(Exercise description)
Here are some records. Print all of them exactly.

(Given records)
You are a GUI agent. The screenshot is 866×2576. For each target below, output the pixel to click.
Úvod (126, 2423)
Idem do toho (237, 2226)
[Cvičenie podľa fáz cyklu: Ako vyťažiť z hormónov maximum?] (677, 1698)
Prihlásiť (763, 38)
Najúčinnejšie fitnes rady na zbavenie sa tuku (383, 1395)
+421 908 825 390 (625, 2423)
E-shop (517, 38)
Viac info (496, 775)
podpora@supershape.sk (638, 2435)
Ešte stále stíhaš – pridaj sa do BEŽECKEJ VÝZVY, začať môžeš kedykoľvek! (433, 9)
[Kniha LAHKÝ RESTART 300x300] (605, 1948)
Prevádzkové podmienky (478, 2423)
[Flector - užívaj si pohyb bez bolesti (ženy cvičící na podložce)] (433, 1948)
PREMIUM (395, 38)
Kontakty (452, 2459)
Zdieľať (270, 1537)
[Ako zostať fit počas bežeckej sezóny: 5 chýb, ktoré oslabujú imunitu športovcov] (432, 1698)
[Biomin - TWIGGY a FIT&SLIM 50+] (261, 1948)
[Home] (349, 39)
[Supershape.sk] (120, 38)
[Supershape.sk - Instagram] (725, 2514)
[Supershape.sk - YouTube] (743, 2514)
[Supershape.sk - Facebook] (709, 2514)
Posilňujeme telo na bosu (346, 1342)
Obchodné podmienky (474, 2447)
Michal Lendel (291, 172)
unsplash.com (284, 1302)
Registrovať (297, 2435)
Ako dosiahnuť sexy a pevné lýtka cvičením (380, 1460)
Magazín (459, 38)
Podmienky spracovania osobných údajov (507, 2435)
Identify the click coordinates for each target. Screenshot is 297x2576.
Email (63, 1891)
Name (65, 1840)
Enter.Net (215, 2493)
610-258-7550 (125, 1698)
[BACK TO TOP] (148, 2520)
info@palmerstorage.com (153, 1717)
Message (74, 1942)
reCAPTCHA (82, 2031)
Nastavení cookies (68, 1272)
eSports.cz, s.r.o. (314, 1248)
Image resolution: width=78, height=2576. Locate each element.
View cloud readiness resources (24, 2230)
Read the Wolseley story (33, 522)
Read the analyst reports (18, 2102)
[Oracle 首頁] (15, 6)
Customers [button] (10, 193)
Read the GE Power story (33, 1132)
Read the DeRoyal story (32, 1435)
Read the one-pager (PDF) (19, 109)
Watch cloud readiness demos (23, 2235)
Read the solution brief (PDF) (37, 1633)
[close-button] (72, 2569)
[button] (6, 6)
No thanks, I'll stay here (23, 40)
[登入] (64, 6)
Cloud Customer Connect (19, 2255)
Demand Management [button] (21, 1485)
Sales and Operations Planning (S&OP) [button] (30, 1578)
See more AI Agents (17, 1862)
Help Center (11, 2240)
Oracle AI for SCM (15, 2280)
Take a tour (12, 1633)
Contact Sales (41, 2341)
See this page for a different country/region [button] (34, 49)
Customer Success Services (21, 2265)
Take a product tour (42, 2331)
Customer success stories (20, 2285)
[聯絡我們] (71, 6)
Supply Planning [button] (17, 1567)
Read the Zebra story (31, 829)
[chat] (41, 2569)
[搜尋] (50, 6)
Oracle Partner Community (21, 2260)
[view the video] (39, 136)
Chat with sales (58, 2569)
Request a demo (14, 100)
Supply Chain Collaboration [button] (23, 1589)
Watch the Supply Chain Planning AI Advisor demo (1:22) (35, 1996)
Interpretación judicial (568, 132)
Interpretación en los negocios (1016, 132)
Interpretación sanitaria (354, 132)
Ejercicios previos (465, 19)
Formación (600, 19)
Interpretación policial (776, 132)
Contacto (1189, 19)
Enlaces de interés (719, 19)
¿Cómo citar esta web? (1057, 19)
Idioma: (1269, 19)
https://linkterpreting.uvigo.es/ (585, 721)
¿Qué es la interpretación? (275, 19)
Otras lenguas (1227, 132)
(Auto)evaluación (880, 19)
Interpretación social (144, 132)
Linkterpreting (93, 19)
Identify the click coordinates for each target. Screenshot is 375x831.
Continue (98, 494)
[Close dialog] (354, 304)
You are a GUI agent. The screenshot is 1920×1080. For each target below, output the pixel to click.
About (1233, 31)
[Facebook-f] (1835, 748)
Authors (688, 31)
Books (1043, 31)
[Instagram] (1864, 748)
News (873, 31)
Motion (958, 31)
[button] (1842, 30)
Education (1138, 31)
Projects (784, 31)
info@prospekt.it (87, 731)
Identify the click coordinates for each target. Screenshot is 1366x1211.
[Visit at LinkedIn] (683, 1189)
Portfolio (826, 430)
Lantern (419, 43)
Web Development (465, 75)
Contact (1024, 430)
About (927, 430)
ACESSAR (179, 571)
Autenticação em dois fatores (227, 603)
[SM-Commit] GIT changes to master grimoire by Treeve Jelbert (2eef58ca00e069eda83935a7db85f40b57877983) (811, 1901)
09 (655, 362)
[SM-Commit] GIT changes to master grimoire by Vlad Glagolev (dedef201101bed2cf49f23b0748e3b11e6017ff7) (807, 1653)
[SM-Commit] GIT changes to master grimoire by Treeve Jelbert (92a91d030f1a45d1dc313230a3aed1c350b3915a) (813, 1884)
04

(Exercise answer)
You are a GUI agent. The screenshot is 866×2576. For each target below, output the pixel to click.
Úvod (126, 2423)
Idem do toho (237, 2226)
[Cvičenie podľa fáz cyklu: Ako vyťažiť z hormónov maximum?] (677, 1698)
Prihlásiť (763, 38)
Najúčinnejšie fitnes rady na zbavenie sa tuku (383, 1395)
+421 908 825 390 (625, 2423)
E-shop (517, 38)
Viac info (496, 775)
podpora@supershape.sk (638, 2435)
Ešte stále stíhaš – pridaj sa do BEŽECKEJ VÝZVY, začať môžeš kedykoľvek! (433, 9)
[Kniha LAHKÝ RESTART 300x300] (605, 1948)
Prevádzkové podmienky (478, 2423)
[Flector - užívaj si pohyb bez bolesti (ženy cvičící na podložce)] (433, 1948)
PREMIUM (395, 38)
Kontakty (452, 2459)
Zdieľať (270, 1537)
[Ako zostať fit počas bežeckej sezóny: 5 chýb, ktoré oslabujú imunitu športovcov] (432, 1698)
[Biomin - TWIGGY a FIT&SLIM 50+] (261, 1948)
[Home] (349, 39)
[Supershape.sk] (120, 38)
[Supershape.sk - Instagram] (725, 2514)
[Supershape.sk - YouTube] (743, 2514)
[Supershape.sk - Facebook] (709, 2514)
Posilňujeme telo na bosu (346, 1342)
Obchodné podmienky (474, 2447)
Michal Lendel (291, 172)
unsplash.com (284, 1302)
Registrovať (297, 2435)
Ako dosiahnuť sexy a pevné lýtka cvičením (380, 1460)
Magazín (459, 38)
Podmienky spracovania osobných údajov (507, 2435)
Identify the click coordinates for each target. Screenshot is 297x2576.
Email (63, 1891)
Name (65, 1840)
Enter.Net (215, 2493)
610-258-7550 (125, 1698)
[BACK TO TOP] (148, 2520)
info@palmerstorage.com (153, 1717)
Message (74, 1942)
reCAPTCHA (82, 2031)
Nastavení cookies (68, 1272)
eSports.cz, s.r.o. (314, 1248)
Image resolution: width=78, height=2576. Locate each element.
View cloud readiness resources (24, 2230)
Read the Wolseley story (33, 522)
Read the analyst reports (18, 2102)
[Oracle 首頁] (15, 6)
Customers [button] (10, 193)
Read the GE Power story (33, 1132)
Read the DeRoyal story (32, 1435)
Read the one-pager (PDF) (19, 109)
Watch cloud readiness demos (23, 2235)
Read the solution brief (PDF) (37, 1633)
[close-button] (72, 2569)
[button] (6, 6)
No thanks, I'll stay here (23, 40)
[登入] (64, 6)
Cloud Customer Connect (19, 2255)
Demand Management [button] (21, 1485)
Sales and Operations Planning (S&OP) [button] (30, 1578)
See more AI Agents (17, 1862)
Help Center (11, 2240)
Oracle AI for SCM (15, 2280)
Take a tour (12, 1633)
Contact Sales (41, 2341)
See this page for a different country/region [button] (34, 49)
Customer Success Services (21, 2265)
Take a product tour (42, 2331)
Customer success stories (20, 2285)
[聯絡我們] (71, 6)
Supply Planning [button] (17, 1567)
Read the Zebra story (31, 829)
[chat] (41, 2569)
[搜尋] (50, 6)
Oracle Partner Community (21, 2260)
[view the video] (39, 136)
Chat with sales (58, 2569)
Request a demo (14, 100)
Supply Chain Collaboration [button] (23, 1589)
Watch the Supply Chain Planning AI Advisor demo (1:22) (35, 1996)
Interpretación judicial (568, 132)
Interpretación en los negocios (1016, 132)
Interpretación sanitaria (354, 132)
Ejercicios previos (465, 19)
Formación (600, 19)
Interpretación policial (776, 132)
Contacto (1189, 19)
Enlaces de interés (719, 19)
¿Cómo citar esta web? (1057, 19)
Idioma: (1269, 19)
https://linkterpreting.uvigo.es/ (585, 721)
¿Qué es la interpretación? (275, 19)
Otras lenguas (1227, 132)
(Auto)evaluación (880, 19)
Interpretación social (144, 132)
Linkterpreting (93, 19)
Identify the click coordinates for each target. Screenshot is 375x831.
Continue (98, 494)
[Close dialog] (354, 304)
You are a GUI agent. The screenshot is 1920×1080. For each target below, output the pixel to click.
About (1233, 31)
[Facebook-f] (1835, 748)
Authors (688, 31)
Books (1043, 31)
[Instagram] (1864, 748)
News (873, 31)
Motion (958, 31)
[button] (1842, 30)
Education (1138, 31)
Projects (784, 31)
info@prospekt.it (87, 731)
Identify the click coordinates for each target. Screenshot is 1366x1211.
[Visit at LinkedIn] (683, 1189)
Portfolio (826, 430)
Lantern (419, 43)
Web Development (465, 75)
Contact (1024, 430)
About (927, 430)
ACESSAR (179, 571)
Autenticação em dois fatores (227, 603)
[SM-Commit] GIT changes to master grimoire by Treeve Jelbert (2eef58ca00e069eda83935a7db85f40b57877983) (811, 1901)
09 (655, 362)
[SM-Commit] GIT changes to master grimoire by Vlad Glagolev (dedef201101bed2cf49f23b0748e3b11e6017ff7) (807, 1653)
[SM-Commit] GIT changes to master grimoire by Treeve Jelbert (92a91d030f1a45d1dc313230a3aed1c350b3915a) (813, 1884)
04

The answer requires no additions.